Posted by Ross Kaminsky on 1.29.12 @ 12:26PM

The newest attack on Mitt Romney by a Newt Gingrich-supporting Super PAC is a nearly 8-minute documentary entitled "Blood Money" which purports to describe Mitt Romney's profiting from Medicare fraud perpetrated by Damon Corporation during the time that Romney was on its board of directors, representing Bain Capital's majority stake in the company.

In fact, the PAC has made a website just to discuss the issue: mittsbloodmoney.com

One of the nation's largest public sector unions, AFSCME, has spent about a million dollars in Florida running an ad with a similar message.

Separate from the issue of what the revival of the Damon Corp. story might mean for Romney's fortunes, the fact that AFSCME is spending their money during the primary election instead of during the general election implies that they (as major supporters of Barack Obama) would much rather run against Gingrich than against Romney. DNC Chairwoman Debbie Wasserman "Who is more annoying than I am?" Schultz is sending out a memo with the same message, and other liberal and groups are running anti-Romney radio ads in Florida.

The Damon Corp. story certainly reads like -- and probably is -- an episode of corporate greed and fraud. It's an old story, which Massachusetts voters have heard before, but most Americans haven't. The reason that it could be a problem for Romney is that despite the fact that neither he nor Bain was ever charged with wrongdoing in the case, the coming narrative is that Romney has given two different answers regarding his involvement -- which Obama supporters will try to use to mask the basic facts of the case. In one answer, he discovered that the company was overbilling Medicare for blood tests and called for an investigation. Some reports say that prosecutors gave credit for ending the fraud to Corning Inc. which purchased Damon in 1993. But ABC News notes, in the most balanced report I've found on the topic, that "Romney and the Damon board did, however, contact Damon’s lawyers, seek their counsel, and change Damon’s policies." In another answer, Romney said he was unaware of any criminal investigation into the matter. To be sure, those two claims are not mutually exclusive; Romney could easily have both asked for an internal investigation and been unaware of a federal investigation.

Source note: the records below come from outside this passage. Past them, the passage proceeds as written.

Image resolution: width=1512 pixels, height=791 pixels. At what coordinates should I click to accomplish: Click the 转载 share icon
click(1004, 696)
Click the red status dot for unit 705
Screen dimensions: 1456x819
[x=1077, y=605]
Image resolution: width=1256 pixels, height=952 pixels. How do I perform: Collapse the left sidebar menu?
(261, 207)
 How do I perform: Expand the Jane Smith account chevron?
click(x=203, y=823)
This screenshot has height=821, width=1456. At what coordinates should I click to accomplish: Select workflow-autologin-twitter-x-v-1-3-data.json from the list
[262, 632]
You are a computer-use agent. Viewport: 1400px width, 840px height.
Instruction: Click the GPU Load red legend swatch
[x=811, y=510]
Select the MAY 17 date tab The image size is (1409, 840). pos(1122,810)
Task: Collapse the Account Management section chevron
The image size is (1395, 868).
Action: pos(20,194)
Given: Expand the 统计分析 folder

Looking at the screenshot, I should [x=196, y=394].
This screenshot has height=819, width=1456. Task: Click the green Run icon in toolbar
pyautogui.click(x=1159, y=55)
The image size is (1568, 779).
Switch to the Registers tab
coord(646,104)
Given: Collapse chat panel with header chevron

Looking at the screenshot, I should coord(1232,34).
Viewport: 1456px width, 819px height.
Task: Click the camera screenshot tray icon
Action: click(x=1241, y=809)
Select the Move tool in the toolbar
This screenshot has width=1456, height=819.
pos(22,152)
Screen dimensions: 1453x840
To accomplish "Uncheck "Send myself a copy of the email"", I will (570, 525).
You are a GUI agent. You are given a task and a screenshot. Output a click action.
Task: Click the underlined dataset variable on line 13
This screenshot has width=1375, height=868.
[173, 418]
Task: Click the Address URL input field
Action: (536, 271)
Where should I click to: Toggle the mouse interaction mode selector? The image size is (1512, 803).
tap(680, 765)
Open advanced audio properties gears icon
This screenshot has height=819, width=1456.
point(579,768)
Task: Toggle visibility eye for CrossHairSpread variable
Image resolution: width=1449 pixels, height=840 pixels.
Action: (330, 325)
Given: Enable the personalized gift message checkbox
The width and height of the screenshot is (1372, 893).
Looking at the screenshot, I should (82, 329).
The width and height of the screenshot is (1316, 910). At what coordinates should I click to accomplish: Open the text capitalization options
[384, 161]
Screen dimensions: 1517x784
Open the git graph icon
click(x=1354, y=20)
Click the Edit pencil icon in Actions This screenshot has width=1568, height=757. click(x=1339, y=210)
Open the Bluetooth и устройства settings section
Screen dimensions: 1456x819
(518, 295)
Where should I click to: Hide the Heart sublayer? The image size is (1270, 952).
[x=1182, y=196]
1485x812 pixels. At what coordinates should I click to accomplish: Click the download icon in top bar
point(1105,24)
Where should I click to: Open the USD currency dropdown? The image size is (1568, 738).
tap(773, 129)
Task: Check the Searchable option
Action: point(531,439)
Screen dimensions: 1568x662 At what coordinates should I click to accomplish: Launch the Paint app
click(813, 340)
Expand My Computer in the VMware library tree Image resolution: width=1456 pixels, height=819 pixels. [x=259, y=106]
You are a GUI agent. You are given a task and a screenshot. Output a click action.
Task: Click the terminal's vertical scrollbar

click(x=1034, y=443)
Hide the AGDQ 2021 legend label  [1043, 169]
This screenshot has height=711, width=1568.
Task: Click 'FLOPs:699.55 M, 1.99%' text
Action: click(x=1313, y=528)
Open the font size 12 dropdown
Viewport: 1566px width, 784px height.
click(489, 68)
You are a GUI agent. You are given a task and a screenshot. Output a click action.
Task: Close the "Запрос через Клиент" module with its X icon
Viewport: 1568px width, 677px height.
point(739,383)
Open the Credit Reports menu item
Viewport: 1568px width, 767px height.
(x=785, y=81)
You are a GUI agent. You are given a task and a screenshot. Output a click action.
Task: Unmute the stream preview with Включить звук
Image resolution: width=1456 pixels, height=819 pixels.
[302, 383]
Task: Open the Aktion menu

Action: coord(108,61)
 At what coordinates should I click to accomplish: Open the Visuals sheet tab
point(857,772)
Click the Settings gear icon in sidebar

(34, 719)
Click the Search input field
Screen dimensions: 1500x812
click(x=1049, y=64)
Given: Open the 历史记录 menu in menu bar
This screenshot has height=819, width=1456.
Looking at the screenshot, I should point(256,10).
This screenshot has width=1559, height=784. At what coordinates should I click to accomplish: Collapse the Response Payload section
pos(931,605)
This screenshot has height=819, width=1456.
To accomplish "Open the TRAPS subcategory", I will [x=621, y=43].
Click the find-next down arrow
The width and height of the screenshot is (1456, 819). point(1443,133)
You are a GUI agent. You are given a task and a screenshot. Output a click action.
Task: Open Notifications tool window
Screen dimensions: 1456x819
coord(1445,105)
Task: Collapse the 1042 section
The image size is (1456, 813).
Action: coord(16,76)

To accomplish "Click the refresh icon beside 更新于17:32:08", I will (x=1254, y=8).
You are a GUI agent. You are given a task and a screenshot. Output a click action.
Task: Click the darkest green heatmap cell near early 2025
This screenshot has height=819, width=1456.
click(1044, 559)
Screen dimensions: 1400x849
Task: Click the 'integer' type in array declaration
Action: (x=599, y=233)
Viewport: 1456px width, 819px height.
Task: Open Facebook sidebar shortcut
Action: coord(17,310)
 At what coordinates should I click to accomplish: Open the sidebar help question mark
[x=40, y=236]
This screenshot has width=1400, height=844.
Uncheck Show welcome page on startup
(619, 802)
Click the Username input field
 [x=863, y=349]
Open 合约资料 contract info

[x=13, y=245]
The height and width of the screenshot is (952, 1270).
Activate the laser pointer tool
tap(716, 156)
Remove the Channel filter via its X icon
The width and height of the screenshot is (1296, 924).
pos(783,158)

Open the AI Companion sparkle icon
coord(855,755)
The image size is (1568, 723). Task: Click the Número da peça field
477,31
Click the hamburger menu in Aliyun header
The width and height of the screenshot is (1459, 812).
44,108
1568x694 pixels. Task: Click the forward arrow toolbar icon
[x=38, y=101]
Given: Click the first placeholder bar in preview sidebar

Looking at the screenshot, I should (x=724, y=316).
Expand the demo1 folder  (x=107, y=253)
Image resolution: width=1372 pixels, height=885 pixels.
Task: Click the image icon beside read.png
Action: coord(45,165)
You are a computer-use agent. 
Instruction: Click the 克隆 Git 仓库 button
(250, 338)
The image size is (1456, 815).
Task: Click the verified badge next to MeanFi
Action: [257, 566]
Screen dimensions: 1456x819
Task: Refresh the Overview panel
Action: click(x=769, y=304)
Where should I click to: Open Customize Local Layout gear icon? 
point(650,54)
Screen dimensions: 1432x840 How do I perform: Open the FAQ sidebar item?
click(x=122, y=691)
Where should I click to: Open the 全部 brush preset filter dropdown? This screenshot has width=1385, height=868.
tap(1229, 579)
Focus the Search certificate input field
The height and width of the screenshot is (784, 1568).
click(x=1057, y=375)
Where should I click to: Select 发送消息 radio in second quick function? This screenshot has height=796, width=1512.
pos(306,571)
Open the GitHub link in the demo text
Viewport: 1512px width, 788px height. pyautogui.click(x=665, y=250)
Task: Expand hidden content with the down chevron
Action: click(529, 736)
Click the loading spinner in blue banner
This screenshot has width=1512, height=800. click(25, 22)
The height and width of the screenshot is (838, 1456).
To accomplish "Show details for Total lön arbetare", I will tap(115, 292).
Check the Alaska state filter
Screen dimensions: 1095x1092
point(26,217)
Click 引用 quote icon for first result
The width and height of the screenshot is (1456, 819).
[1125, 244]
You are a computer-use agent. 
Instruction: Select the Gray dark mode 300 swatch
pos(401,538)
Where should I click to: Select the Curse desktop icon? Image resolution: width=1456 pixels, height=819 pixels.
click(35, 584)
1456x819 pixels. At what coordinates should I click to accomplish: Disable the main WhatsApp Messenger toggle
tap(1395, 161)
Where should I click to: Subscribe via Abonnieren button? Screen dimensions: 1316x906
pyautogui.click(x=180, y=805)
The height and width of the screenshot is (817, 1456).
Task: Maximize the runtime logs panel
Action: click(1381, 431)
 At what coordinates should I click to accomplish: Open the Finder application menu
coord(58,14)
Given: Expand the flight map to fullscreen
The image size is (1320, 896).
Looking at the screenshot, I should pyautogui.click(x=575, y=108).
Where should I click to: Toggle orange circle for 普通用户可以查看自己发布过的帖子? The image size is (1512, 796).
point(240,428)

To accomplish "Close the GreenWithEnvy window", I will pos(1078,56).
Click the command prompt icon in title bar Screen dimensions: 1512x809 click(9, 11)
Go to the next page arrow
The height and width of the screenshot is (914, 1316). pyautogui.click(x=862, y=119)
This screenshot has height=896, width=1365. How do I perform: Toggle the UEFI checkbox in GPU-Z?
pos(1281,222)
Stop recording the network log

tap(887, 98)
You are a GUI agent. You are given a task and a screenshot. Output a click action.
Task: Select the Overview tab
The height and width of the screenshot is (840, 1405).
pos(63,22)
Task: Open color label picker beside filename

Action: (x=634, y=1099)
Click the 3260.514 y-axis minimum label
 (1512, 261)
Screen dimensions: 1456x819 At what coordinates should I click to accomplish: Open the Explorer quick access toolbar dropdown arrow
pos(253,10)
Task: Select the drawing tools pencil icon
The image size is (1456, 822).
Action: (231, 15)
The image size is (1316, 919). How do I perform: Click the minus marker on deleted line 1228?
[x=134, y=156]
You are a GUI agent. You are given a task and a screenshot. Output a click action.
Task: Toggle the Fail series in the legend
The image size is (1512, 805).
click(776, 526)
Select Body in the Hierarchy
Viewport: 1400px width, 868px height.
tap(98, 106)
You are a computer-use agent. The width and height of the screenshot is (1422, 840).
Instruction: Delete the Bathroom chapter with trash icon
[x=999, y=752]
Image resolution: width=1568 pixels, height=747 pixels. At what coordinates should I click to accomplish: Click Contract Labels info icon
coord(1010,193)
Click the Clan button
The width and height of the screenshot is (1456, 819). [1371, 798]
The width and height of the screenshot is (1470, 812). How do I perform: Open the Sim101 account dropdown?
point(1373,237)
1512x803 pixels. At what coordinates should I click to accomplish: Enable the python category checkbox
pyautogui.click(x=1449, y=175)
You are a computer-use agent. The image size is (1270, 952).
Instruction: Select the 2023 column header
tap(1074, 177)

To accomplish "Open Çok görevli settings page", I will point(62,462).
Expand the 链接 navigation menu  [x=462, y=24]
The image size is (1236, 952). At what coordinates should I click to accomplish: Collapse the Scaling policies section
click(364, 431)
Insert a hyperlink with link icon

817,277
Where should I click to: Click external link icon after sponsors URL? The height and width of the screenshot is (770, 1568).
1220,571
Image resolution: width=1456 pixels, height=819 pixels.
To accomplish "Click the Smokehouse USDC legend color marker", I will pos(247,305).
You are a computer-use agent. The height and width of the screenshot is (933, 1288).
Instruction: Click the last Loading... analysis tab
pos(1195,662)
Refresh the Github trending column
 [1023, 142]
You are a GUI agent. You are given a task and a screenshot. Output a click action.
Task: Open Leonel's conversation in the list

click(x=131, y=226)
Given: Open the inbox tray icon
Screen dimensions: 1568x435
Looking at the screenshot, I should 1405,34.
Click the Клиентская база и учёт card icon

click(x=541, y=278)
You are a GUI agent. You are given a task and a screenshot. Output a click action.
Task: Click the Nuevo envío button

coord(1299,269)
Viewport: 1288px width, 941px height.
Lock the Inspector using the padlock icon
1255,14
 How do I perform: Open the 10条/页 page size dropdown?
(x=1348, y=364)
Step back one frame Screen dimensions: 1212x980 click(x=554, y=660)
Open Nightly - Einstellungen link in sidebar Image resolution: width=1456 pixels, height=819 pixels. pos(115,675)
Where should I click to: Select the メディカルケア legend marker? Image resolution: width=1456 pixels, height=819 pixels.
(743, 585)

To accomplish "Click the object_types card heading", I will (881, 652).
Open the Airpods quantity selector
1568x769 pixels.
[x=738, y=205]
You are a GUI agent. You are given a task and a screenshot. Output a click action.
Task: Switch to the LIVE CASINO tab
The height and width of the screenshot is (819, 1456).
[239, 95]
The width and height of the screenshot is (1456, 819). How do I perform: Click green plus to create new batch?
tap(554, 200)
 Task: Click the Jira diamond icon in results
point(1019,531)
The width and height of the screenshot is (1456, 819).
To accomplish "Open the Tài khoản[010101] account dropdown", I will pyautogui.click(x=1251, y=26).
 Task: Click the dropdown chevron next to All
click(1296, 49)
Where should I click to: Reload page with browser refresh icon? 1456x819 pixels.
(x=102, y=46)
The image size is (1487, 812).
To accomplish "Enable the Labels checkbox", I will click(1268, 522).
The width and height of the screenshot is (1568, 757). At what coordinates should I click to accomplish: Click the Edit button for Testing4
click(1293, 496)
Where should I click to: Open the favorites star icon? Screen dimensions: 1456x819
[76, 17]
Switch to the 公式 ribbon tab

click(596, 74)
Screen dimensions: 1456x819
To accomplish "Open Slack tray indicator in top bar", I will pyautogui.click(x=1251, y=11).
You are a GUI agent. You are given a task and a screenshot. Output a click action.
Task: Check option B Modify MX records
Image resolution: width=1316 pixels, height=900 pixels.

The real question here is whether anybody cares about a "scandal" which occurred two decades ago. It's potentially damaging to Romney by going after his aura of being honest and upstanding. And that's just what the Democrats will try to do, especially trying to tie Romney to a Medicare scandal which might impact Romney's appeal to older voters. Romney will likely say "If I had done anything wrong, don't you think I or my firm would have been charged with something? Furthermore, here are copies of the documents I had sent to the company's lawyers to ask them to investigate this issue, and we implemented all the changes the lawyers instructed."

ABC News believes that "We can expect Romney’s opponents to keep surfacing one key number, however: the $473,000 Romney reportedly gained from the sale of Damon Corp." I'm skeptical of that, or at least of the effectiveness of that tactic. After people have heard repeatedly that Romney is worth a quarter billion dollars, and that he's made $40 million just in the last two years, they may be numb to a number which ends with the word "thousand" when it comes to thinking about Romney.

It will be interesting to see if this newest attack on Romney gains any traction. His ability to defuse the Damon bomb will say a lot about his ability to take on Barack Obama and the David Axelrod-led attack machine in a general election. One point Romney should make (with a smile) is that "Obama and his friends must really be afraid of me to work to help Newt Gingrich with this particular smear campaign."